John Cleese's latest BBC gripes
Comic, 85, repeats his complaints agains bureaucracy and
John Cleese has made one of his regular moans about the BBC, complaining there’s ‘been nothing funny since The Office’.
The 85-year-old also repeated his complaints that the corporation is too bureaucratic and afraid of offence.
He said: ‘If you put a script in now it has to go through a fucking committee who have no idea what they are doing.
‘There has been nothing funny since The Office. It is sad and it is because the people in charge have no idea how to make comedy happen.
‘The whole process has been replaced by a bureaucratic process which does not begin to work.’
His comments were made on stage at a fundraiser for the Slapstick comedy festival in Bristol last week but only reported by The Sun today.

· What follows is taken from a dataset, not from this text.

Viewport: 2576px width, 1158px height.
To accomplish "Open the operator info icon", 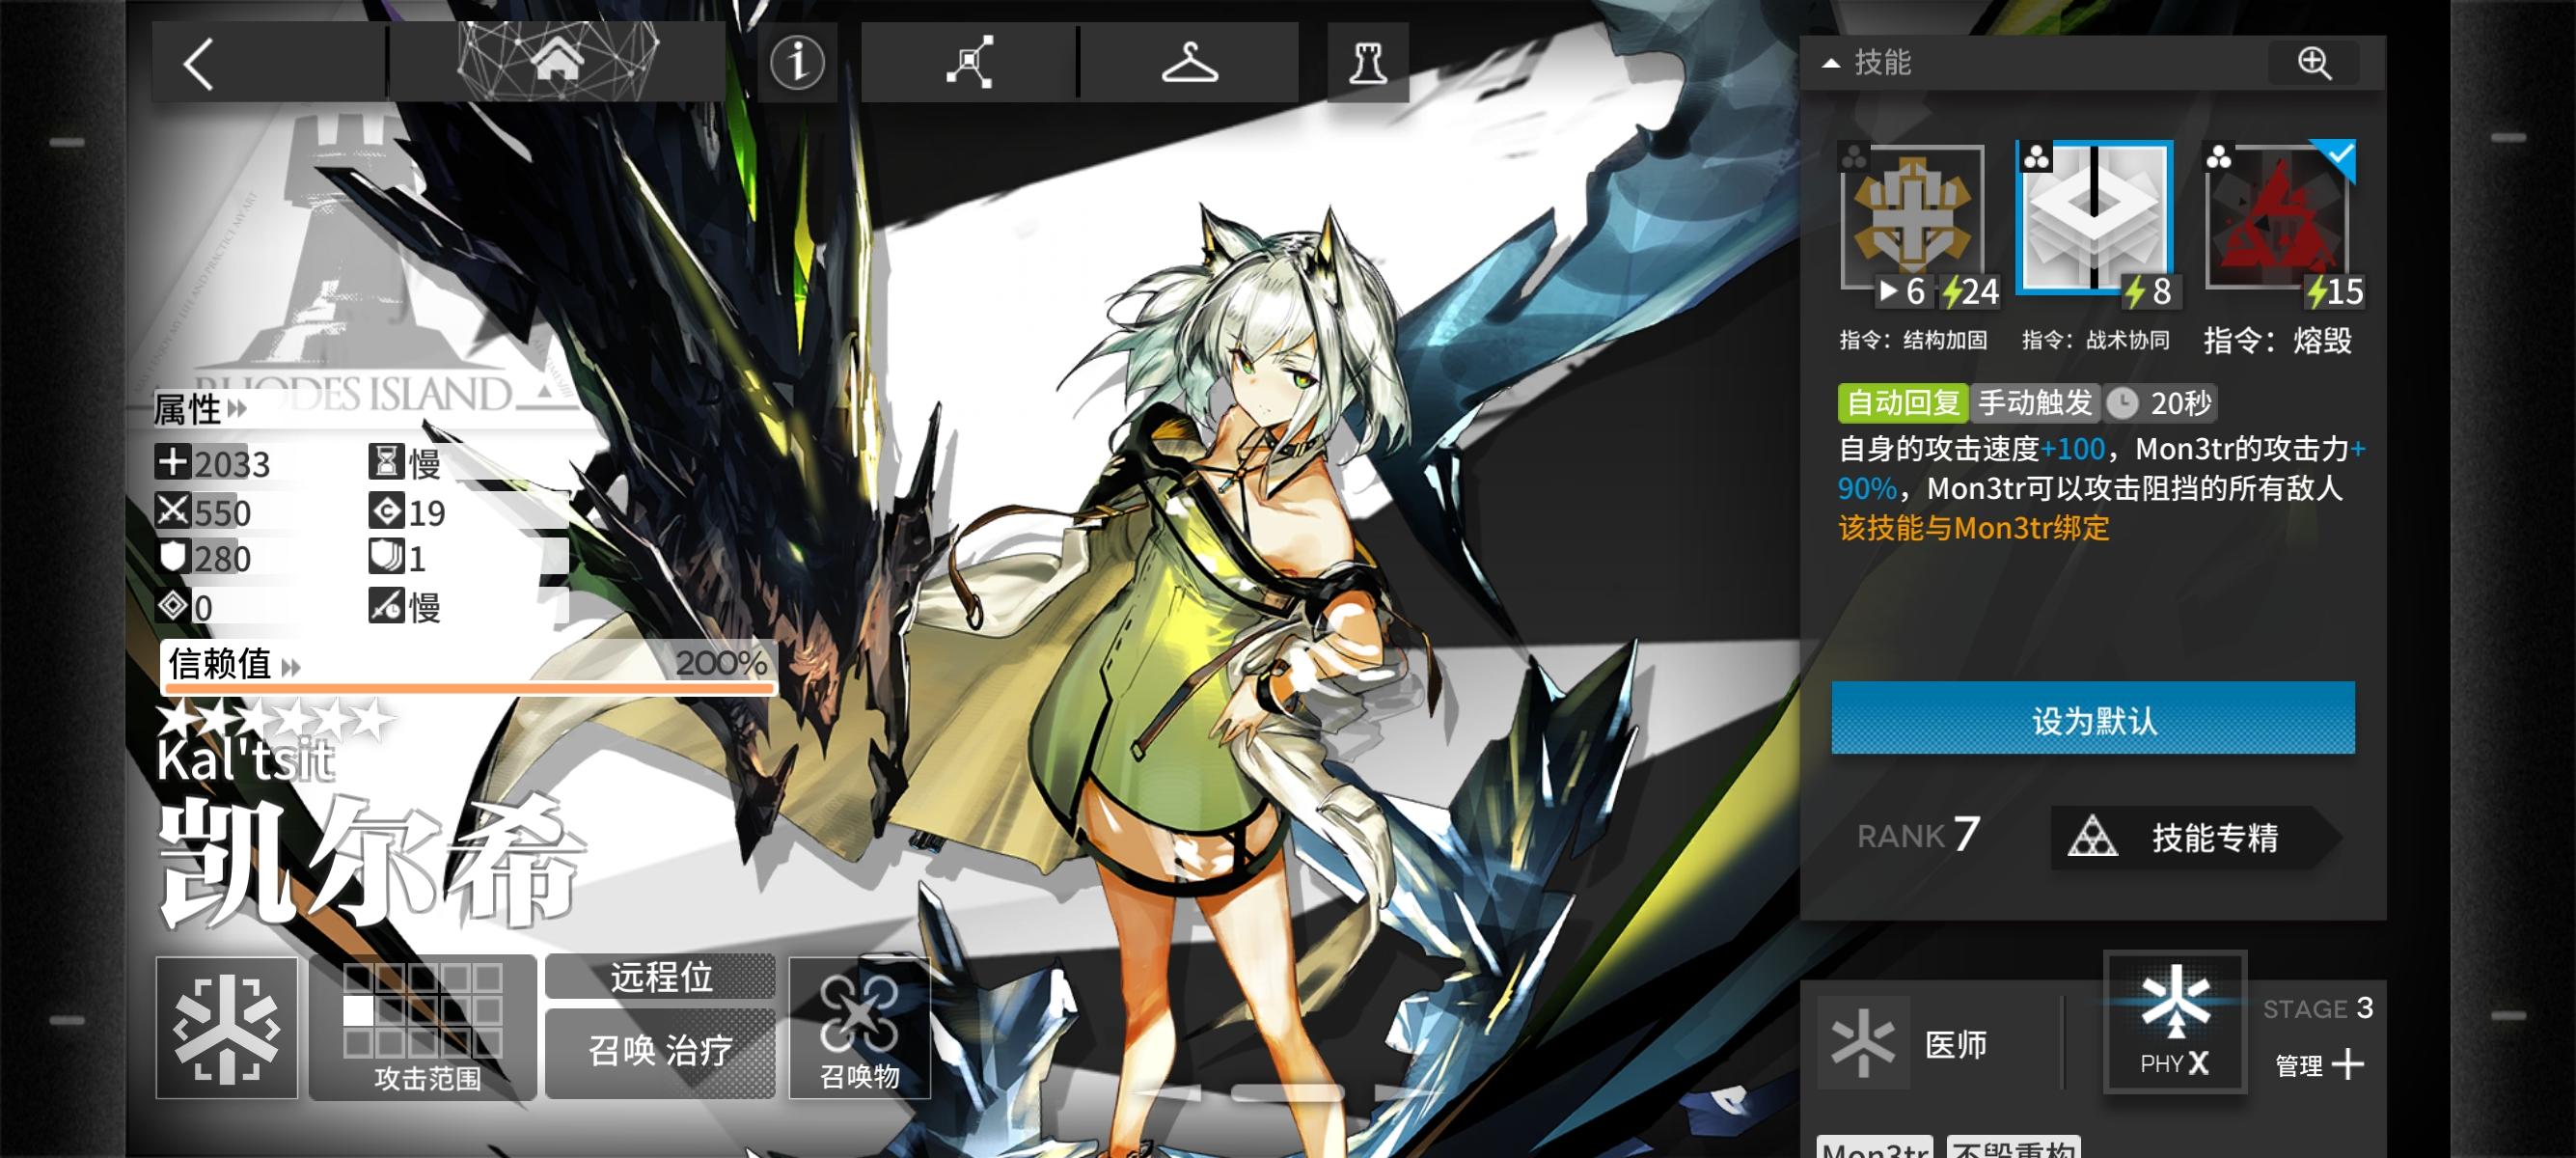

The Fawlty Towers co-creator said of British comedy: ‘We used to be really good at it and now we are not and that is very sad. There weren’t committees when we started. Comedy now has to be clean. You must not play for laughs. I am going to write a book about writing comedy to make people aware how difficult it is.’
BBC comedies made in recent years include Motherland/Amandaland, Such Brave Girls, Ghosts, Here We Go, Things You Should Have Done, Mandy and The Cleaner.

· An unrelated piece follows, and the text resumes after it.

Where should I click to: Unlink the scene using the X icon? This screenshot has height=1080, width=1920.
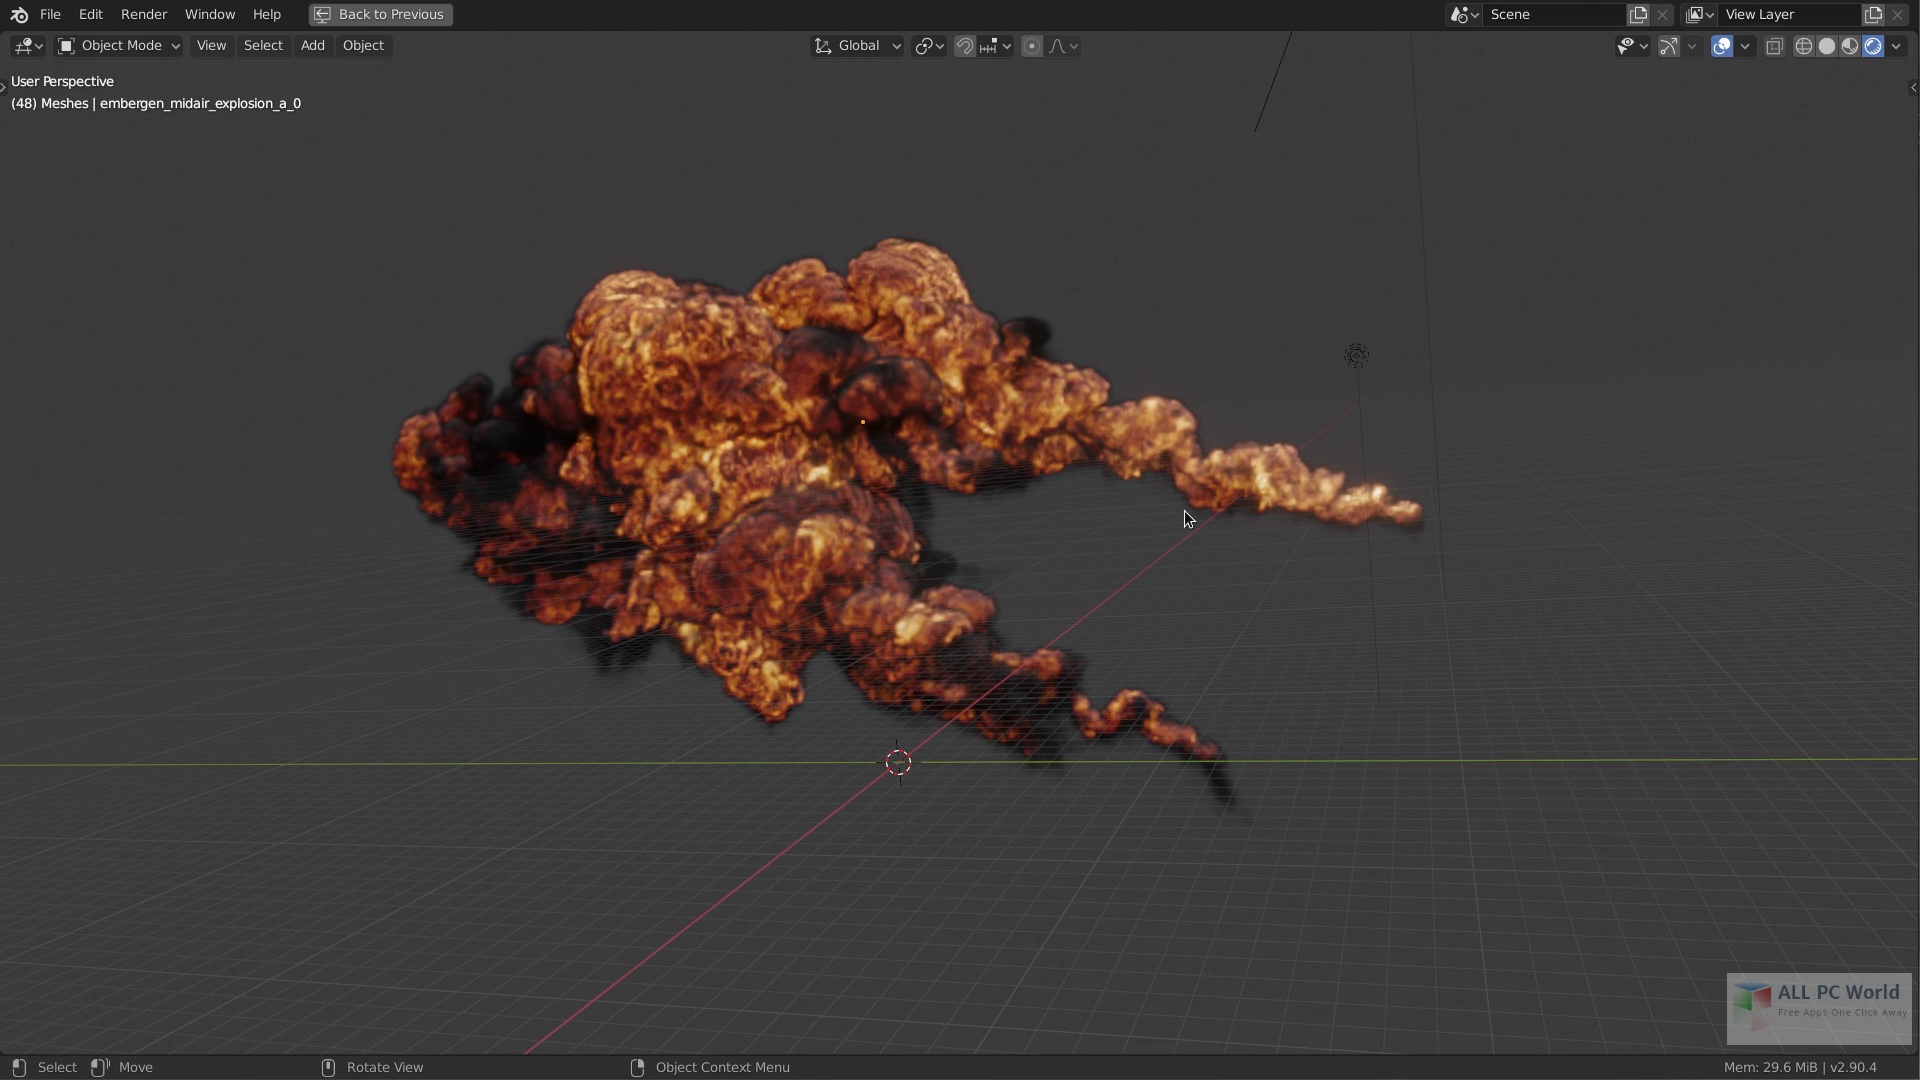tap(1662, 15)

Cleese – who made a show for GB News in 2023 titled The Dinosaur Hour complaining about modern issues – has been making similar comments about contemporary TV comedy for more than a decade.
As long ago as 2014 he said: ‘ What happens now is you have a new species, a "commissioning editor", who, as far as I can make out, haven’t actually written comedy, or directed it, and yet they seem to think that they understand comedy.
‘This would be fine if they did understand it, but comedy is very difficult. Just look around – there’s an awful amount of crap. These decisions are being taken by people who don’t understand comedy but don’t realise that they don’t understand it.’
He last appeared on the BBC in 2018 with the sitcom Hold The Sunset.